Cómo escoger un buen colchón

Dependiendo de la postura a la hora de dormir, se debería escoger un tipo de colchón u otro. Por ejemplo, si se duerme boca arriba, en posición supina, sobre la espalda, se debe escoger un colchón duro. Mientras que, si la costumbre es dormir de lado, la opción es un colchón de menor firmeza, que permita al hombro hundirse levemente, hasta encontrar una posición cómoda.

El peso también influye en la elección. Las personas con un peso elevado necesitarán escoger un colchón firme que ofrezcan buena sujeción. Si se escoge un colchón blando el resultado será que el cuerpo se hundiría en exceso. Por otra parte, las personas más ligeras necesitan también escoger un colchón de mayor flexibilidad, que se adapten a su forma para repartir mejor el peso.

Otro factor determinante es si a la hora de dormir se tiende al reposo absoluto o al movimiento del cuerpo. Los que se mueven mucho mientras duermen deberían escoger un colchón algo más duro que les permita girarse sin esfuerzo. En un colchón blando, el giro se complica debido al hundimiento del cuerpo, obligando a hacer grandes maniobras que no solo son incómodas, sino que interrumpen el sueño.

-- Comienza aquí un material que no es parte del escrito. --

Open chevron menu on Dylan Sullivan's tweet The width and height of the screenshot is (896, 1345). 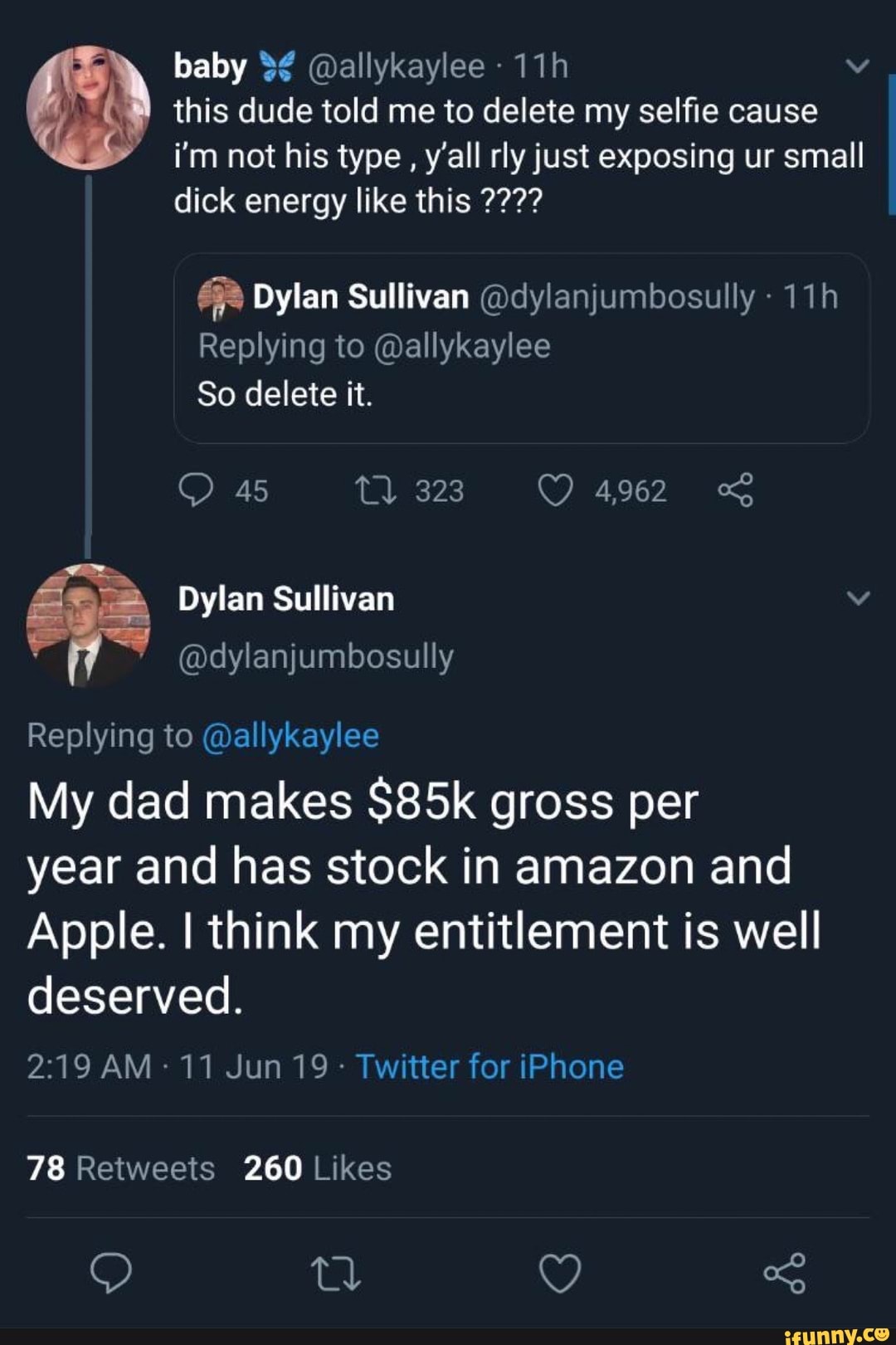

La temperatura corporal es otro factor a tener en cuenta. Las personas que suelen pasar calor o sudar con facilidad o si se reside en un lugar cálido, se debería escoger un colchón que se ventile bien y sea fresco. Mientras que quienes tiendan a pasar frío o vivan en un lugar frío, tendrían que escoger un colchón de espuma, de látex o de material viscoelástico, ya que estos materiales guardan más el calor.

Por último, si se desea una base articulada, hay que escoger un colchón flexible: de espuma, de látex o de muelles embolsados. Y si se padece algún tipo de alergia o asma, se recomienda escoger un colchón de espuma o de látex con una funda lavable, salvo, claro está, que dicha alergia sea al látex.

Teniendo en cuenta estas recomendaciones básicas se puede escoger la mejor cama y colchón para garantizar la mayor calidad de sueño.